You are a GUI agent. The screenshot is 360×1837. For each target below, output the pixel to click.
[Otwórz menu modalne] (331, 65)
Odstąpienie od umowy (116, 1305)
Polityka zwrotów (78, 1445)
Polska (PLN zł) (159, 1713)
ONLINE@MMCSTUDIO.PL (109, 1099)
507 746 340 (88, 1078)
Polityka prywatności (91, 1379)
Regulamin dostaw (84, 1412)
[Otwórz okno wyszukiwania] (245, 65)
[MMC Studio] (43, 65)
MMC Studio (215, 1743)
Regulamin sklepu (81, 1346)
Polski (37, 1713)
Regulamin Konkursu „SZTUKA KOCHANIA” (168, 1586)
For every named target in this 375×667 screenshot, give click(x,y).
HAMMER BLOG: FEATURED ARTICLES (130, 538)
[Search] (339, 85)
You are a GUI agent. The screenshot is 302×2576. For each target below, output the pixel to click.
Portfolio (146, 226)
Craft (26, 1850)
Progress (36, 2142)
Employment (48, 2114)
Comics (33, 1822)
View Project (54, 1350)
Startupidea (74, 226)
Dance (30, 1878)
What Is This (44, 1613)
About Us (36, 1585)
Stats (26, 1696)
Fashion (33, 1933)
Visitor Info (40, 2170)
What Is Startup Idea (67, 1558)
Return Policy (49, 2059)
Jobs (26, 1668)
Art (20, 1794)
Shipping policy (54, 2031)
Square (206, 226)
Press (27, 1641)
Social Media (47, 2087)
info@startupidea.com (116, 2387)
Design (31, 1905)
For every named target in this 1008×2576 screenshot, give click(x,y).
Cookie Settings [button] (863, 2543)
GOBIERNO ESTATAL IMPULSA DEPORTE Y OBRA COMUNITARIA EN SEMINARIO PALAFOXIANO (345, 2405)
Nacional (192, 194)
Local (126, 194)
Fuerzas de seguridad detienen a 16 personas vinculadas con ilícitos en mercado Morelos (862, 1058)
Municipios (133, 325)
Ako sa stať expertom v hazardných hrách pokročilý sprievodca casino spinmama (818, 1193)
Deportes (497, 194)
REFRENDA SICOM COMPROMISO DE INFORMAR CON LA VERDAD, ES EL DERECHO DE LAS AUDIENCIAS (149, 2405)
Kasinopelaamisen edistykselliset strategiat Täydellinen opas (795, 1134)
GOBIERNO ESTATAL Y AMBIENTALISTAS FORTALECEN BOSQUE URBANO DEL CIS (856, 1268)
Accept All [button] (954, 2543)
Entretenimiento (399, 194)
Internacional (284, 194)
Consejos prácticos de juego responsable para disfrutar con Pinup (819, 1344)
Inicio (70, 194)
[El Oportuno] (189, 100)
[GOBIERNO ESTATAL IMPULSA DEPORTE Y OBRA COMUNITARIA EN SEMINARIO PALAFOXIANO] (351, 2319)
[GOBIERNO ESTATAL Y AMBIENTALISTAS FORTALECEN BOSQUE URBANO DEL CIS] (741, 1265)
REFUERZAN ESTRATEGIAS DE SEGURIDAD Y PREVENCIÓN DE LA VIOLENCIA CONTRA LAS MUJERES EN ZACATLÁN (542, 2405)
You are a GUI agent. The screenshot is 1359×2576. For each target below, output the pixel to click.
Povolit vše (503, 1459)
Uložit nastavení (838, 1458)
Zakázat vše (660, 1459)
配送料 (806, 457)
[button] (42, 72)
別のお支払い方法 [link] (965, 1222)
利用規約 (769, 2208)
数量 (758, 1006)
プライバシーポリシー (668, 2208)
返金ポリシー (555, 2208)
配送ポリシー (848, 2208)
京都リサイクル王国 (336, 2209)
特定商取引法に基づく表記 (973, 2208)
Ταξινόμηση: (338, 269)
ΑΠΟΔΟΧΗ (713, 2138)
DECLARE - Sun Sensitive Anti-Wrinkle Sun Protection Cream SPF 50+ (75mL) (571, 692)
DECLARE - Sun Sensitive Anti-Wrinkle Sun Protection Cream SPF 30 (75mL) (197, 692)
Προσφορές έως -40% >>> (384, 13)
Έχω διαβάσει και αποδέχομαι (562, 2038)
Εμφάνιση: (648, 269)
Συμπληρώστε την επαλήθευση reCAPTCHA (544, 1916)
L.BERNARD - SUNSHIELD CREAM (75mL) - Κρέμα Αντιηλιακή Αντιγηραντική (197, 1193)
########################################
Scan the lines above for "Internacional (284, 194)" and for "[GOBIERNO ESTATAL Y". Repeat exactly the line holding each of them and every line in between.

## [Solution]
Internacional (284, 194)
Consejos prácticos de juego responsable para disfrutar con Pinup (819, 1344)
Inicio (70, 194)
[El Oportuno] (189, 100)
[GOBIERNO ESTATAL IMPULSA DEPORTE Y OBRA COMUNITARIA EN SEMINARIO PALAFOXIANO] (351, 2319)
[GOBIERNO ESTATAL Y AMBIENTALISTAS FORTALECEN BOSQUE URBANO DEL CIS] (741, 1265)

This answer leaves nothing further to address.